In Skartaris, Morgan and Mariah exit the shuttle. Tara is no where to be found. Morgan doesn't understand where she would have gone; he's only been gone a day. He's even more confused when he sees his helmet where he left it--but covered in cobwebs.

Things to Notice:
  • This issue takes place on April 15-16, 1977--around its publication date. Morgan has been in Skartaris 8 years.
  • Morgan dates himself--he was born in 1926.
  • Given everyone's state of dress (or undress) it must be an unseasonable warm April night at 7970 ft.
  • So much for covert. The CIA helicopter has a prominently displayed "Air America" logo.
  • The issue contains two Peter Pan references--Morgan calls Skartaris "Never Never Land," and Lakely quotes from the Disney animated film.
Where It Comes From:
In the introduction to Warlord: The Savage Empire Grell relates Mariah first name came from the song "They Call the Wind Maria" from the 1951 musical Paint Your Wagon, and the 1969 film adaptation with Lee Marvin and Clint Eastwood. Her surname is the feminine form of the of the name of the last imperial dynasty of Russia which ruled from 1613 until the revolution in 1917.

We get two Atlantean supernatural beings named this issue. The name Tikal comes from the name given to the site of an ancient Mayan city in Guatemala. The name of the Atlantean sun god, Ra, is the same as the ancient Egyptian sun god.

Air America, owners of the helicopter in the issue, was a cargo and passenger airline secretly owned and operated by the CIA.  It was involved in providing support for covert operations during the Vietnam War.

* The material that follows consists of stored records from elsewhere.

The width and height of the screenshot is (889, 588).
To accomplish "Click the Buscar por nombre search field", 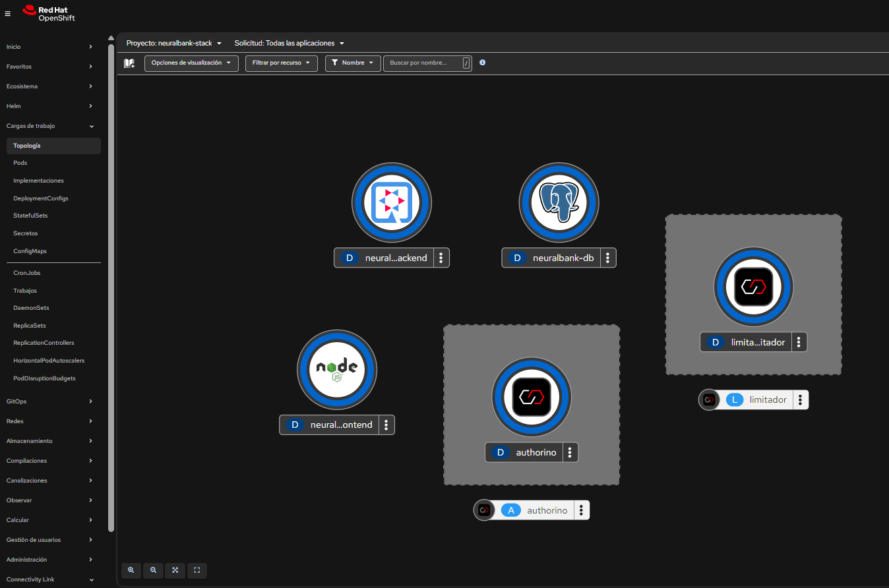I will click(422, 63).
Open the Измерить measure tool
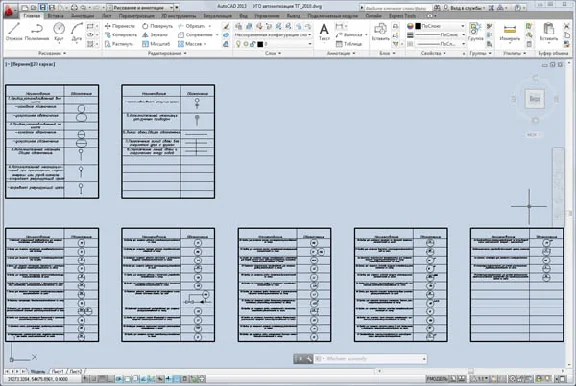This screenshot has height=386, width=576. tap(510, 32)
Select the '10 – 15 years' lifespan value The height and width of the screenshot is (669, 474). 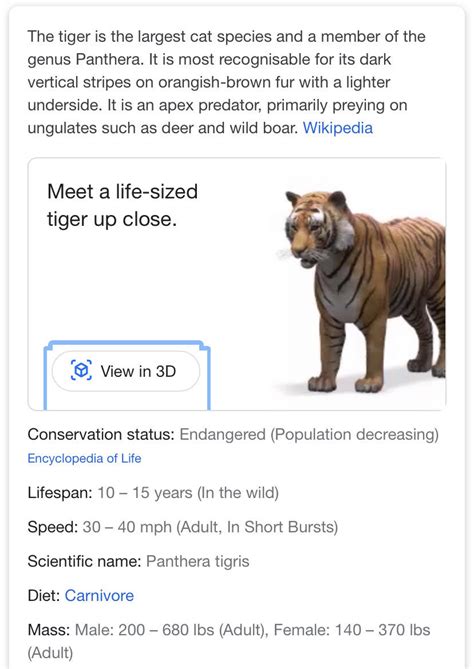[x=145, y=493]
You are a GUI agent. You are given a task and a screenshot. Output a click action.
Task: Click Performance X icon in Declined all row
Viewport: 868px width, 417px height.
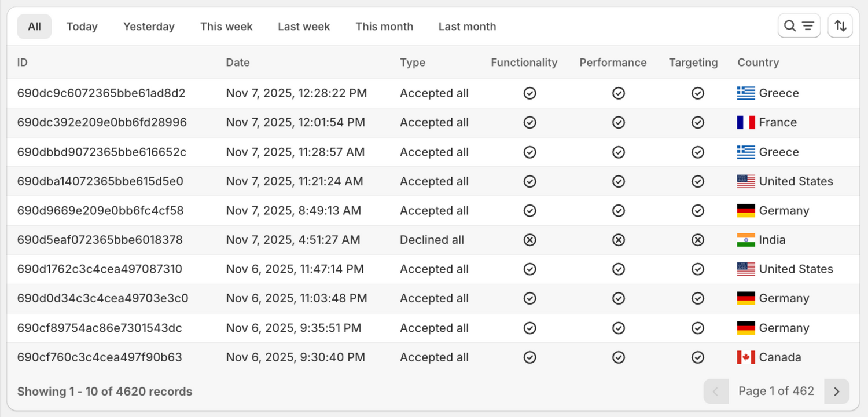619,240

Lakely's quote--"second star to the right, straight on till morning"--comes from Peter Pan. This is Peter's explanation to Wendy and her brothers about how they'll to get to Neverland. The word "star" doesn't appear in the line in J.M. Barrie's original novel or stage play, however.  It was added in the 1953 Disney film version.

The underground sub-shuttle seen again this issue bears a resemble to the like-named subshuttle in the Gene Roddenberry created TV movie, Genesis II (1973):


Brian Murphy said...

This is a cool series, and makes me wish I had the old comics. Do you have the entire run?

Trey said...

I have all of Grell's issues, and most of the others, but I think I'm missing a one or two toward the end.